Designed by Giles Pearson for UK-based furniture brand Origin, this stool is a minimalist and geometric take on its ubiquitous plastic counterpart. Pearson’s careful refinement of a well-known form ensures that the perch is suited to a range of indoor and outdoor environments. Thanks to its lightweight and stackable design, it can also be readily deployed for last-minute attendees at your summer party (including Monocle’s: we picked up a few Base Stools at London’s SCP furniture).
originfurniture.com; scp.co.uk

For more sunny terrace furniture, pick up a copy of ‘Mediterraneo’, Monocle’s seasonal newspaper, via The Monocle Shop.

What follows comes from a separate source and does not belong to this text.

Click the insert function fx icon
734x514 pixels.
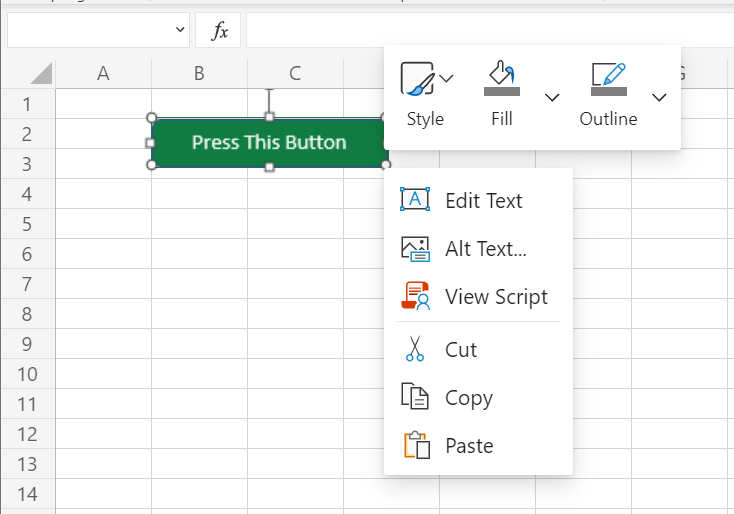[x=219, y=31]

In the picture / ‘After Life’, Germany

In the element

Archivorum was founded earlier this year to support artists with residences, research spaces and archive establishment. The Berlin-based organisation is also making a foray into publishing books by artists from around the world. The series, called Archivorum x M, hopes to disseminate art in an everyday context as an object of common use.

Image: Tony Hay
Image: Tony Hay
Image: Tony Hay

After Life, its fifth book this year, was designed by New York-based creative Sam Falls and published by DCV Books. Artists who work with Archivorum are given total freedom in terms of the subject, format and size of publications. For Falls, this meant letting nature take over, using water-reactive dry pigments and plant parts on canvas, aluminium or tiles to create different effects when exposed to the sun, rain and wind. Through this playful practice, Falls captures the transitory nature of existence – a feeling that may linger long after you finish reading.